Wiener Burgtheater: "Europa im Diskurs"

Populismus als Kampfbegriff?

Das Wiener Burgtheater
Der österreichische Bundeskanzler Christian Kern vermutete bei der Matinee, dass es nach Brexit und Trump einen Lernprozess bei den Wählern geben könnte. © picture-alliance / dpa / Georg Hochmuth
Von Hanna Ronzheimer · 02.04.2017
Wenn sich der österreichische Bundeskanzler Christian Kern auf die Bühne des Burgtheaters setzt, dann muss ihm das Thema wichtig sein. Gestritten wurde über den Begriff des Populismus, den der Schweizer Rechtspopulist Roger Köppel als Totschlagargument kritisierte.
Der Begriff "Wolf im Schafspelz" ist in Österreich seit der Bundespräsidentenwahl vom letzten Jahr eine geläufige politische Vokabel. Er bezeichnet rechtspopulistische Politiker, die sich auf öffentlichen Bühnen gekonnt handzahm geben, deren braunes Fell aber in manchen Momenten dann doch unter dem weißen Schafspelz hervorschimmert.
Auf den Schweizer Rechtspopulisten Roger Köppel, der an diesem Vormittag inmitten einer hochkarätigen Diskussionsrunde im Wiener Burgtheater saß, kann man dieses Bild nicht wirklich anwenden. Vielleicht ist er einfach zu professionell.
Roger Köppel: "Solange man jetzt mir zum Beispiel vorwirft: Also Köppel, das ist ein Populist! Ganz ehrlich, dann sage ich innerlich: Danke vielmals! Offensichtlich gibt es jetzt kein vernünftigeres Argument mehr oder irgendetwas Inhaltliches, das man gegen mich anwenden kann. Dieser Populismusvorwurf ist zu einer begrifflichen Allzweckwaffe geworden, mit dem Ziel, den Diskussionsprozess zu beenden." (Applaus)
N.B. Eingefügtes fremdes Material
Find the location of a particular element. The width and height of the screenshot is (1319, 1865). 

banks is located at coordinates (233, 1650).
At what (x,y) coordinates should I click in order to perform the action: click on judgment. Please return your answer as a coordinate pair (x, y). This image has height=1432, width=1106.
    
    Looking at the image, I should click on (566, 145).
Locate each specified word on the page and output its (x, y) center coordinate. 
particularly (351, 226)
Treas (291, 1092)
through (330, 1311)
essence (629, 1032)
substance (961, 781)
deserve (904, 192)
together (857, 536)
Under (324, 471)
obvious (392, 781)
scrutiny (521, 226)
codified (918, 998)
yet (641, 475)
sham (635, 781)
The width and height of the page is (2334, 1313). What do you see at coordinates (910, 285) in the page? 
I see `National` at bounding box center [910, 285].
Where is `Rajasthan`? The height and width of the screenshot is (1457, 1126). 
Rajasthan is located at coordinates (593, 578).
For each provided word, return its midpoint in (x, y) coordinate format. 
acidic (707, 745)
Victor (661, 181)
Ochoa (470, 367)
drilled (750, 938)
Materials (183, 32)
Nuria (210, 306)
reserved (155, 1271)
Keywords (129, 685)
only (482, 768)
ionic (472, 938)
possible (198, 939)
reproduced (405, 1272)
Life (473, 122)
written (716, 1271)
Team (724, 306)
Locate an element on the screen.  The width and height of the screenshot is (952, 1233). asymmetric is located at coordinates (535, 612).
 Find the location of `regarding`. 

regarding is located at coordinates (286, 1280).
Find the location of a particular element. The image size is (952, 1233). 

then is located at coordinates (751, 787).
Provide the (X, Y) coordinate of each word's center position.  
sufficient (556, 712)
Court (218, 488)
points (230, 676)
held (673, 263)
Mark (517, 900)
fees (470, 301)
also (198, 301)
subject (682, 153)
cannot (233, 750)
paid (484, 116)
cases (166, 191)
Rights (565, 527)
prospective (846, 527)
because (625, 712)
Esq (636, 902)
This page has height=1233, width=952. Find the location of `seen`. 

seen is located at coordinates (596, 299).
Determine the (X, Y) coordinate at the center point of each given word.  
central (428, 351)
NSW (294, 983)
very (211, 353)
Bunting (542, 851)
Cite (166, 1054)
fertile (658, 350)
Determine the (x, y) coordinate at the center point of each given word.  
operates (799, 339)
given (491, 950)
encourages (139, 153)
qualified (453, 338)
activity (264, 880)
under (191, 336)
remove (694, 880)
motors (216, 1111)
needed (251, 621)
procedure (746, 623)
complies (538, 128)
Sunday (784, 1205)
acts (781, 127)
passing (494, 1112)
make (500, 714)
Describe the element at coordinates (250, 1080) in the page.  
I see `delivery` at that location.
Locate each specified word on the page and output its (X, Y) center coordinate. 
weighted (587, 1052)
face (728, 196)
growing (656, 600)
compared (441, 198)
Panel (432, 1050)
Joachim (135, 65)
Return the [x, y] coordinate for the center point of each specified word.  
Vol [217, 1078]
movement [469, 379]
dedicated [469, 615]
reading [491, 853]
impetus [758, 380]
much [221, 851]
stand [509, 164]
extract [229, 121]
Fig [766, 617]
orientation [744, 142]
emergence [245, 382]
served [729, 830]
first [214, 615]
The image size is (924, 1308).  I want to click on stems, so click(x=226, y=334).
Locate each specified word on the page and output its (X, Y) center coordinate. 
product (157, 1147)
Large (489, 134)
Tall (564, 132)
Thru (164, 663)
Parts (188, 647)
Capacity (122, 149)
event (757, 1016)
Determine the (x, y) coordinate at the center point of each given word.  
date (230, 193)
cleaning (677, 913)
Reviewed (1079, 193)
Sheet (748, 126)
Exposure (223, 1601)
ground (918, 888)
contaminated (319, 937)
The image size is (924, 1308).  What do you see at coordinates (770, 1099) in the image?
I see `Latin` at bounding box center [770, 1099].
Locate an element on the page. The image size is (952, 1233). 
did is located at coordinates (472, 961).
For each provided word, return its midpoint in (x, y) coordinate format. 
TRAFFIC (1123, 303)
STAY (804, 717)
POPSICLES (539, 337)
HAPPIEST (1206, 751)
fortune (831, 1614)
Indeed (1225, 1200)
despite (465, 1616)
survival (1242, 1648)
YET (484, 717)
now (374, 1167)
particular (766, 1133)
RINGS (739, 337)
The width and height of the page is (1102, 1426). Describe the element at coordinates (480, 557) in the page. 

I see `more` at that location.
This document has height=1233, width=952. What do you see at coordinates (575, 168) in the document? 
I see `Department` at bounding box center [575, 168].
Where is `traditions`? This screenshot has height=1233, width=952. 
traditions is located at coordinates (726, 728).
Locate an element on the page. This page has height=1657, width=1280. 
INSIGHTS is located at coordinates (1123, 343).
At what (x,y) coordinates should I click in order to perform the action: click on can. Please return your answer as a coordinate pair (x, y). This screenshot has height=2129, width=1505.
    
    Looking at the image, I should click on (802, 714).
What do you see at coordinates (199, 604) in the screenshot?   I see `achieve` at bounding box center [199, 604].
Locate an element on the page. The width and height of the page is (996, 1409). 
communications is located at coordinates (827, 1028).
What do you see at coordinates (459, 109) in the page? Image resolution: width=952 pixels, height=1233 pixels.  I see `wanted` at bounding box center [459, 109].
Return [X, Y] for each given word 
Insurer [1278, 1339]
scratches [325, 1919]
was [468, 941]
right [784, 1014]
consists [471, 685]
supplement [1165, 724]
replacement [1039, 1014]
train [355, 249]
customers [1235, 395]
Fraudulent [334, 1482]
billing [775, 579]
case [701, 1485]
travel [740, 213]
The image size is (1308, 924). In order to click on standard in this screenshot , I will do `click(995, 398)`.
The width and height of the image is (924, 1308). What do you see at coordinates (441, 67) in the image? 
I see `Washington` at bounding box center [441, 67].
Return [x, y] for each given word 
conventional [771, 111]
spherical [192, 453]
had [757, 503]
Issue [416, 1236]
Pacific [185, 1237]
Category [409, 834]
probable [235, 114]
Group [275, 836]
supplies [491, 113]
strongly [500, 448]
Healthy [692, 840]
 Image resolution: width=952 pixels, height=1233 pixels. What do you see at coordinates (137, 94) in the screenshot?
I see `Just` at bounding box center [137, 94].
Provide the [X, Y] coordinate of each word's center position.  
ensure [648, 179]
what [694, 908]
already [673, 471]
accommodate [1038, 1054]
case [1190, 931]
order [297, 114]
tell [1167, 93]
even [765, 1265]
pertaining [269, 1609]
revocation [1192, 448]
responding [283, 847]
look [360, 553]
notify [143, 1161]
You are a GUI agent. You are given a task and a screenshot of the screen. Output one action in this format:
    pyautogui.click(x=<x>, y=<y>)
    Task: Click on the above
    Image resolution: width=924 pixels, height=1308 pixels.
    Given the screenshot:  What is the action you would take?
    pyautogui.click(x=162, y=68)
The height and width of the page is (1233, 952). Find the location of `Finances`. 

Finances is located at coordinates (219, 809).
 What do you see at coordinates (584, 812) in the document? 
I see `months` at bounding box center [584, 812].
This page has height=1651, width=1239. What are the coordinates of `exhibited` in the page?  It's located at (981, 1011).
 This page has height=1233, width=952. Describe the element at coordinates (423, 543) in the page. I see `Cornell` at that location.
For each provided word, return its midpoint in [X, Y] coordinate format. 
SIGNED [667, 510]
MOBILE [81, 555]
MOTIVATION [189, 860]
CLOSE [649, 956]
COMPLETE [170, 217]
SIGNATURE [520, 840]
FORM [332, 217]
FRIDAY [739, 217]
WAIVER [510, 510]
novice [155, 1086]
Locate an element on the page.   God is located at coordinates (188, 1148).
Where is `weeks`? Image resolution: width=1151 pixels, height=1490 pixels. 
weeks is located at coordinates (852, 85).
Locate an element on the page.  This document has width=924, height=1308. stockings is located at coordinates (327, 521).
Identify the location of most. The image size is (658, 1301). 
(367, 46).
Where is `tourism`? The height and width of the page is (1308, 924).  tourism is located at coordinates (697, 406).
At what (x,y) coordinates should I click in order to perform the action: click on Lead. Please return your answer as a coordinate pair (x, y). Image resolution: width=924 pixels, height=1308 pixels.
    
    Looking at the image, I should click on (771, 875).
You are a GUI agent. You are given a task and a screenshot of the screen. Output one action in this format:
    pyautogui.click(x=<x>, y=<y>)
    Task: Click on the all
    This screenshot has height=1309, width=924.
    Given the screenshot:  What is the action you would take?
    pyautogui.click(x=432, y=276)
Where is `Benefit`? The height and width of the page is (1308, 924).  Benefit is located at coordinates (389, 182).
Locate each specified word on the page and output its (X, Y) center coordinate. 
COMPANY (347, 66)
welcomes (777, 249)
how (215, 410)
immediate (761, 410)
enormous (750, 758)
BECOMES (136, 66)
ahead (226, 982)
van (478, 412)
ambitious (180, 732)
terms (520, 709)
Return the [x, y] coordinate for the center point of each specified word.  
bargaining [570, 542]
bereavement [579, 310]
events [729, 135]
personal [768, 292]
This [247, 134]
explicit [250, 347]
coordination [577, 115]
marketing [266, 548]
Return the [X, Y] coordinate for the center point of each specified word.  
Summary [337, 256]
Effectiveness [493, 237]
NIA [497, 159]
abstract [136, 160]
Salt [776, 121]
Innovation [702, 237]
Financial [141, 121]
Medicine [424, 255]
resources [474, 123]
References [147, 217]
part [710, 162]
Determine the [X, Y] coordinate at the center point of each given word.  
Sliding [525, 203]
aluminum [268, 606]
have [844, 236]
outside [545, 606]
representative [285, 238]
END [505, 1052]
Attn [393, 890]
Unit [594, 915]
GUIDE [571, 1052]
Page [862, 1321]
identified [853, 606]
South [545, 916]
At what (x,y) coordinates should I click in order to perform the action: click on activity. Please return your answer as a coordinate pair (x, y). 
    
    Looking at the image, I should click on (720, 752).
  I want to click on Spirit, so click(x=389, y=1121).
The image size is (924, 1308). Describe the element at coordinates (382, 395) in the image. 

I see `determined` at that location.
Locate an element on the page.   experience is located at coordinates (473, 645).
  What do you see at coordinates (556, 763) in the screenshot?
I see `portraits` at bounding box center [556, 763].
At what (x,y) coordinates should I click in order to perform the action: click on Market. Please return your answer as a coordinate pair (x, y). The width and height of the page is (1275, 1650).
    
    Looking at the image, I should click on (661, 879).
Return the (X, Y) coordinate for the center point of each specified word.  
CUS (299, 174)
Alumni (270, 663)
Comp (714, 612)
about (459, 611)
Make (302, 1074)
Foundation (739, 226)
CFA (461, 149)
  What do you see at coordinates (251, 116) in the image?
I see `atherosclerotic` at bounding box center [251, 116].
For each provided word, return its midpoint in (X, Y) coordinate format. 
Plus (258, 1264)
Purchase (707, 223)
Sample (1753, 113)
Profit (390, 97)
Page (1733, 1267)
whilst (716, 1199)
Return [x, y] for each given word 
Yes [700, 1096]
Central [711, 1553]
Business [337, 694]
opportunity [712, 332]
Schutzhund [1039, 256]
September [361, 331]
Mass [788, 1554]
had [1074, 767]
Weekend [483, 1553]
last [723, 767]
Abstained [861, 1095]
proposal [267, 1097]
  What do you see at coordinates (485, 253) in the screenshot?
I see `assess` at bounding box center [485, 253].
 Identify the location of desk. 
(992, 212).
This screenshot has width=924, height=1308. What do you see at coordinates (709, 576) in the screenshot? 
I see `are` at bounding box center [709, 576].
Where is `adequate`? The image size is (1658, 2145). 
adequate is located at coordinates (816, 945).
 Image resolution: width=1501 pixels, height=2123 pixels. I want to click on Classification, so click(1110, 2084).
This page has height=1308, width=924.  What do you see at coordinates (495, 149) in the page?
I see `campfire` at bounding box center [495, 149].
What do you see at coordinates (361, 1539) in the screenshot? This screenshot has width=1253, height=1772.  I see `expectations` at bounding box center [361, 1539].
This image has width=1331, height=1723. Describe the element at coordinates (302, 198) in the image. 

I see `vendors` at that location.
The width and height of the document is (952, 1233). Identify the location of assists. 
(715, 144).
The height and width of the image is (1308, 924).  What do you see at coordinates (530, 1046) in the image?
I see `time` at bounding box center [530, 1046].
Populismus ist ein Chamäleon

Von Aufregung oder Empörung über einen rechtspopulistischen Redner war an diesem Vormittag im Wiener Burgtheater jedenfalls absolut nichts zu spüren. Im voll besetzten Theater hatte sich ein vornehmlich älteres, gutbürgerliches Publikum eingefunden, trotz strahlend-sommerlichen Wetters.
Die erste zu klärende Frage war: Was verstehen wir überhaupt unter Populismus? Dass der Begriff so inflationär verwendet wird, hat viel damit zu tun, dass er so schwer zu fassen ist, meint die Politikwissenschaftlerin Karin Priester, der sich auch der Soziologe Heinz Bude anschließt.
Karin Priester: "Ich bin immer sehr zögerlich, Populismus zu definieren, weil es ein extrem flexibles, Chamäleon-artiges Phänomen ist, das man eigentlich nur von Land zu Land definieren kann. Es gibt aber einen roten Faden, ganz zweifellos. Nämlich die Polarisierung zwischen Wir und den anderen."
Als linker Populist wird derzeit auch der österreichische Bundeskanzler Christian Kern unter anderem von deutschen Medien bezeichnet, weil er mit staatlichen Anreizen die Beschäftigungspolitik für ältere Arbeitnehmer ankurbelt. Roger Köppel verteidigt Kern hier. Die beiden "Populisten" scheint heute Vormittag fast mehr zu vereinen als zu trennen.
Roger Köppel: "Sie sagen ja, Herr Bundeskanzler Kern ist ein Populist – dann muss ich nicht mehr über sein Programm sprechen, wie er mehr Arbeitsplätze in Europa bringen will, ich finde zum Beispiel Herrn Kern - ich wäre froh, wenn wir Sozialdemokraten hätten in der Schweiz wie Ihr Bundeskanzler." (Lachen, klatschen)
Kern: "Nana na!" (Klatschen)
Köppel: "Die müssen Sie in die Schweiz einladen, halten Sie vor den Sozialdemokraten eigentlich mal Vorträge, dann haben die dort vielleicht etwas weniger Populisten, die Konzepte verbreiten, die am Schluss nicht funktionieren können."
Der Populismus ist ein Kampfbegriff, der am besten aus dem Wortschatz gestrichen werden sollte: Immer wieder beharrt Roger Köppel auf dieser Meinung. Herrschende Kreise in Politik und Medien wollten mit dieser Wortkeule die Opposition mundtot machen.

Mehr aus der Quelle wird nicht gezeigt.